Pamini Paolo · Nationalrat · 2025-06-04
Pamini Paolo · Nationalrat · Tessin · Fraktion der Schweizerischen Volkspartei · 2025-06-04
Wortprotokoll
Trattiamo l'oggetto 24.091, con il quale il Consiglio federale dà seguito alla mozione 21.3001 del 12 gennaio 2021 della vostra Commissione dell'economia e dei tributi, che proponeva di estendere il periodo di computo delle perdite riportate dagli attuali sette anni a dieci anni. La mozione partiva naturalmente dal contesto della crisi COVID e delle perdite che erano seguite nel 2020 e 2021, ma prescinde da questo semplice contesto perché è di portata ben più ampia. Basta pensare che tutte le nazioni attorno a noi, quindi Germania, Francia, Austria e Italia, conoscono nei loro ordinamenti fiscali la possibilità di computare le perdite in modo illimitato, al contrario dei nostri sette anni.
L'istituto del computo delle perdite fiscali è coerente con il principio della tassazione secondo la capacità economica e, a rigore, non andrebbe temporalmente limitato. Pertanto anche la proposta di passare da sette a dieci anni dovrebbe essere piuttosto vista come un piccolo passo nella giusta direzione. Ma non è ancora un passo completo.
Ricordiamo che è una misura che aiuta le imprese, sia di persone fisiche sia di persone giuridiche, perché entrambi i disposti che toccano l'imposta sul reddito e l'imposta sull'utile conoscono questo istituto sia a livello federale, nella legge federale sull'imposta federale diretta, sia nelle leggi cantonali armonizzate dalla legge federale sull'armonizzazione delle imposte dirette dei Cantoni e dei Comuni.

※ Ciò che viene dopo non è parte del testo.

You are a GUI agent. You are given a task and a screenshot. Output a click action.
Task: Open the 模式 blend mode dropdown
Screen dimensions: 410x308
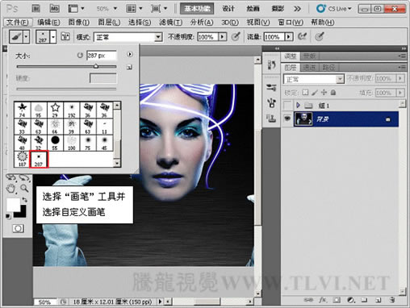128,37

Ricordiamo anche che questo istituto del computo delle perdite riportate va a favorire quelle imprese che, magari non subito ma nel tempo, entrano in una situazione di utile, e non aiuta quelle imprese che sono condannate ad generare delle perdite di continuo. Si può pensare in particolare alle start-up che tipicamente nei primi anni di lancio sono in perdita, e poi una volta raggiunto un "break-even" riescono ad andare in profitto. Sarebbe scorretto impedire loro di computare le perdite sostenute negli anni iniziali. Ricordiamo infine che alcuni Paesi attorno a noi non conoscono soltanto l'istituto dei cosiddetti "loss carry forward", quindi il computo delle perdite riportate, ma addirittura dei "loss carry back", cioè la possibilità di compensare con utili degli anni precedenti delle perdite degli anni futuri. La Germania, per esempio, permette di compensare perdite attuali con gli utili degli ultimi due anni, la Francia con gli utili dell'ultimo anno, l'Irlanda con l'utile dell'ultimo anno, l'Olanda - i Paesi Bassi - con l'utile dell'ultimo anno, e la Repubblica ceca, come la Germania, permette anche di compensare con gli utili degli ultimi due anni.
Gli effetti in termini di gettito non sono chiari. Questo motivo ha portato una minoranza della commissione a non voler aderire alla proposta di modifica di legge. Il messaggio del Consiglio federale ipotizza, sulla base di dati stimati dal Canton Ginevra, un minor gettito medio annuo ai fini dell'imposta federale diretta di 45 milioni di franchi e ai fini dell'imposta cantonale e quella comunale di circa 75 milioni di franchi.
Una minoranza, per via dell'incertezza delle stime, è dell'idea di non dare seguito a questa modifica, anche considerando la situazione delle finanze cantonali e gli effetti non chiari che questa misura potrebbe avere. L'entrata in materia e [PAGE 805] l'adesione al disegno di legge, in definitiva, è stata sostenuta con 17 contro 7 voti e 1 astensione.
Per questo motivo la vostra commissione vi invita ad aderire alla modifica di legge.